Le 29 mars 1987 était censé marquer une renaissance. Une rupture nette avec la dictature. Une promesse envers le peuple haïtien: jamais, plus jamais. La Constitution était destinée à incarner l’ordre, la justice et la dignité. Elle devait constituer le socle d’un nouvel État. Trente-neuf ans après, ses promesses ont été piétinées.
La Constitution haïtienne n’est pas morte, mais elle est souvent ignorée, manipulée et violée. On l’utilise comme un bouclier lorsque les intérêts des puissants sont menacés, puis abandonnée dès qu’elle se révèle contraignante. Ce n’est pas un texte que l’on respecte, c’est un instrument qu’on exploite.

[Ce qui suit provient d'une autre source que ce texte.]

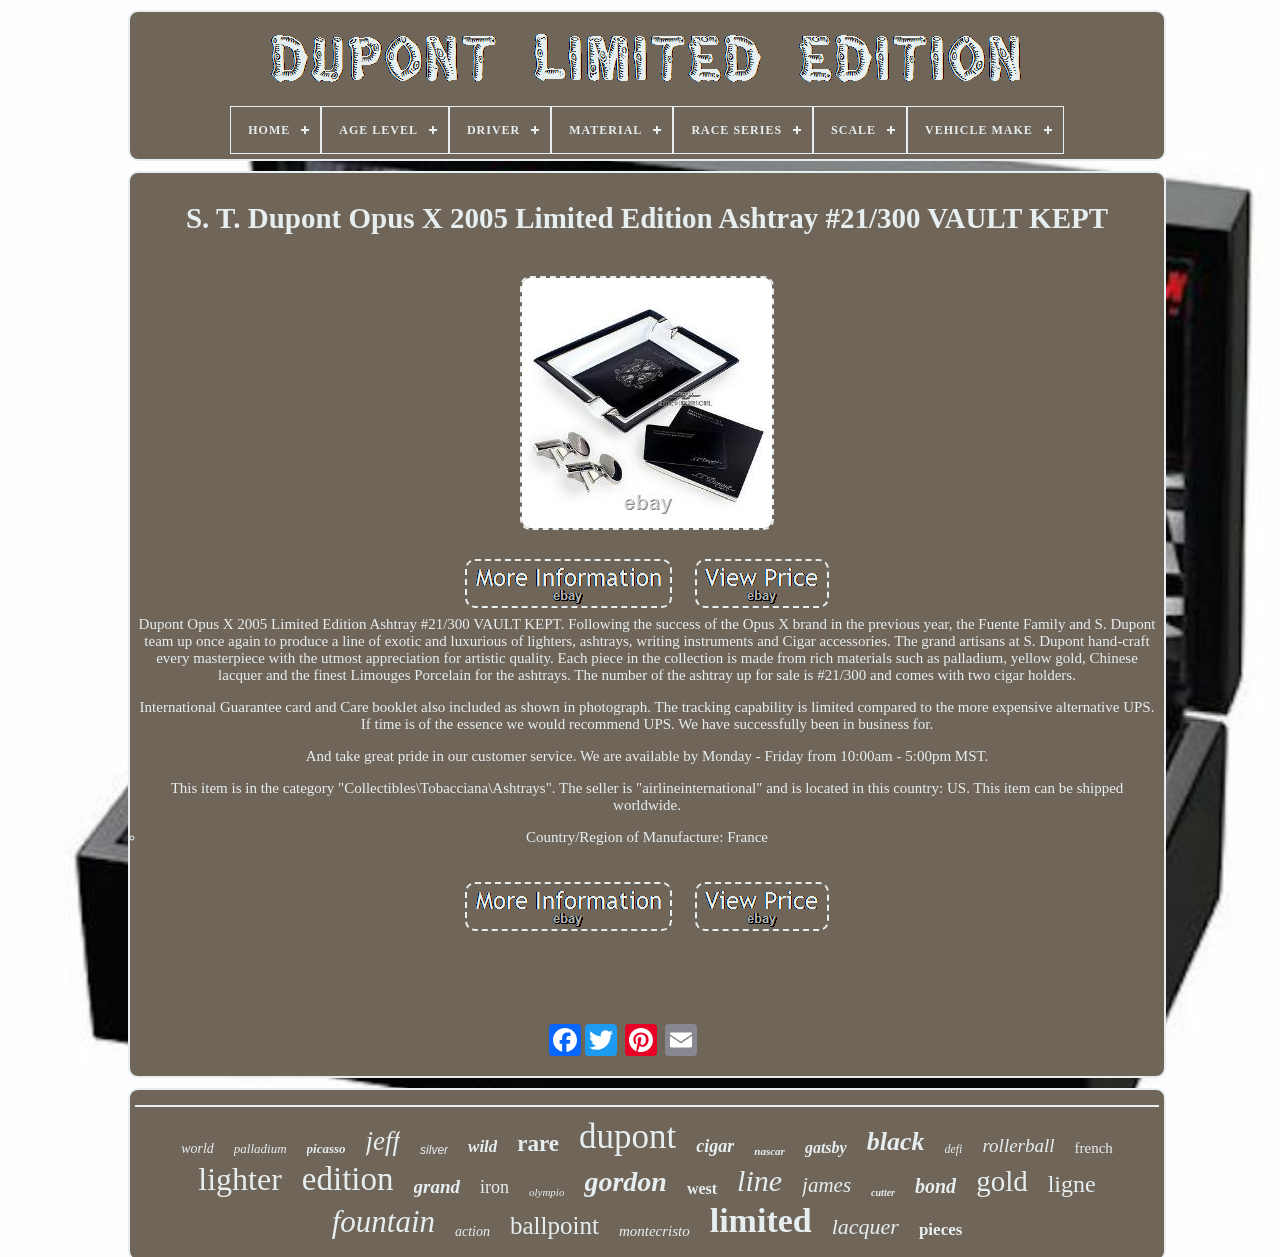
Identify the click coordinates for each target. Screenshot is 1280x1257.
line (759, 1180)
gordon (625, 1181)
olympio (546, 1192)
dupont (627, 1136)
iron (494, 1187)
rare (538, 1143)
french (1094, 1148)
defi (953, 1149)
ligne (1072, 1184)
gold (1002, 1181)
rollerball (1018, 1145)
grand (437, 1186)
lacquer (865, 1226)
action (472, 1231)
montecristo (654, 1231)
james (826, 1185)
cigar (715, 1146)
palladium (260, 1148)
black (896, 1141)
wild (482, 1146)
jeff (383, 1141)
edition (348, 1179)
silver (434, 1150)
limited (761, 1220)
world (197, 1148)
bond (935, 1186)
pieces (940, 1229)
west (702, 1188)
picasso (326, 1148)
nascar (769, 1151)
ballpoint (554, 1225)
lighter (240, 1179)
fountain (383, 1221)
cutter (883, 1192)
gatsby (826, 1147)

Le constat est accablant: transitions interminables, institutions dépourvues de leur substance, chaos politique permanent. Et le pire, une classe politique sans boussole, sans conviction ni attachement à la patrie. Et surtout, une élite qui fraude, qui trompe, qui annihile l’espoir, et qui compromet de manière impassible l’avenir de toute une génération.

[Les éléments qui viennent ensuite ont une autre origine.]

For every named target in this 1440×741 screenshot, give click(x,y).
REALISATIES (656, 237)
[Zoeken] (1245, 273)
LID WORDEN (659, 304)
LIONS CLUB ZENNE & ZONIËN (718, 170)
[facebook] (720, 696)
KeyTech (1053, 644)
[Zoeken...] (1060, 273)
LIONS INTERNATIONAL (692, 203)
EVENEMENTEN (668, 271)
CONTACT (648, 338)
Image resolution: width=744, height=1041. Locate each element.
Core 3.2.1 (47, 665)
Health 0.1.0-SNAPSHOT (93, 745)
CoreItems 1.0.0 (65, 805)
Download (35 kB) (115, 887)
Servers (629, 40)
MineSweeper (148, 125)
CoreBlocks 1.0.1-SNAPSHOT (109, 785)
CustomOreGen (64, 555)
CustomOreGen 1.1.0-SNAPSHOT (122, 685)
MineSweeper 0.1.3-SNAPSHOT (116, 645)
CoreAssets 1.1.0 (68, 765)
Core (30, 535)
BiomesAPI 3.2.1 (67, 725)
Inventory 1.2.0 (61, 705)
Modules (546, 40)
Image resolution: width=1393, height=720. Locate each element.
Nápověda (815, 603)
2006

Ce n’est pas la Constitution qui a failli. Ce sont ceux qui étaient chargés de l’appliquer qui l’ont trahie. Depuis 1987, Haïti ne manque pas de textes, mais de volonté. Pas de lois, mais du respect des lois. Pas de principes, mais des hommes et des femmes aptes à les incarner.

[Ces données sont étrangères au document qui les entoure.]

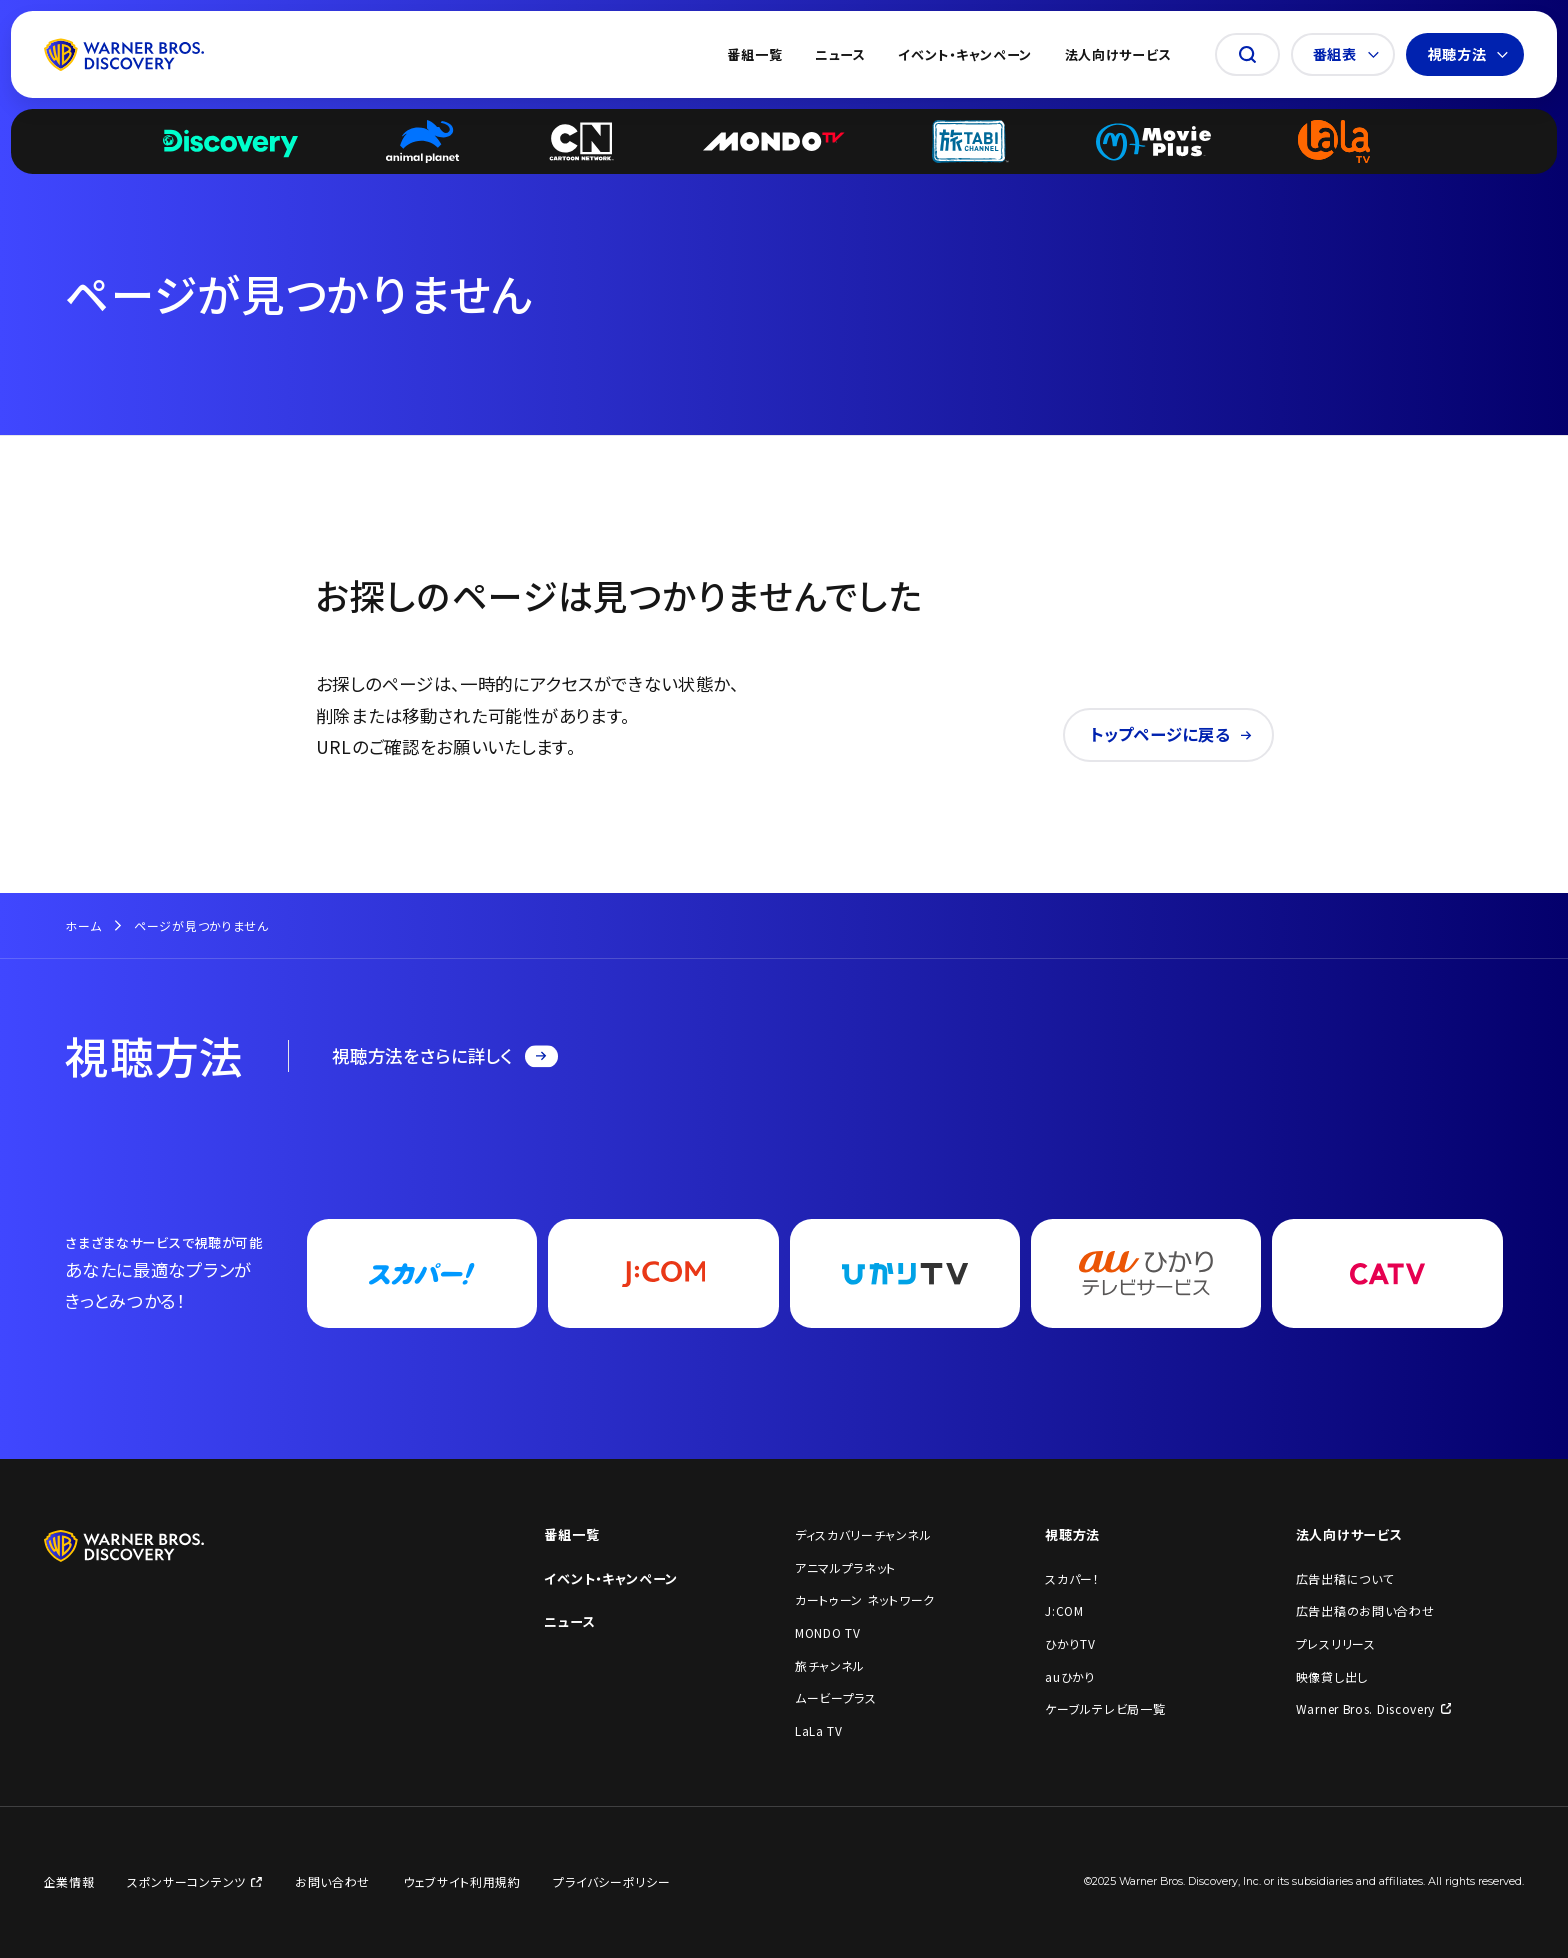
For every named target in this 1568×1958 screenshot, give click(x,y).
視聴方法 (1468, 54)
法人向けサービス (1118, 54)
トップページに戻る (1171, 734)
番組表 (1346, 54)
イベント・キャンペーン (965, 54)
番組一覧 (754, 54)
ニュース (840, 54)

En ce 29 mars 2026, il ne s’agit plus de commémorer. L’objectif est d’accuser, d’interpeller, de rappeler que la Constitution n’est pas une option, ni un espace de manoeuvre politique. Elle constitue la dernière ligne qui préserve la nation d’une autre catastrophe. Si elle toujours ignorée, ce n’est pas juste un texte qui disparaît, mais l’idée d’État qui s’effondre.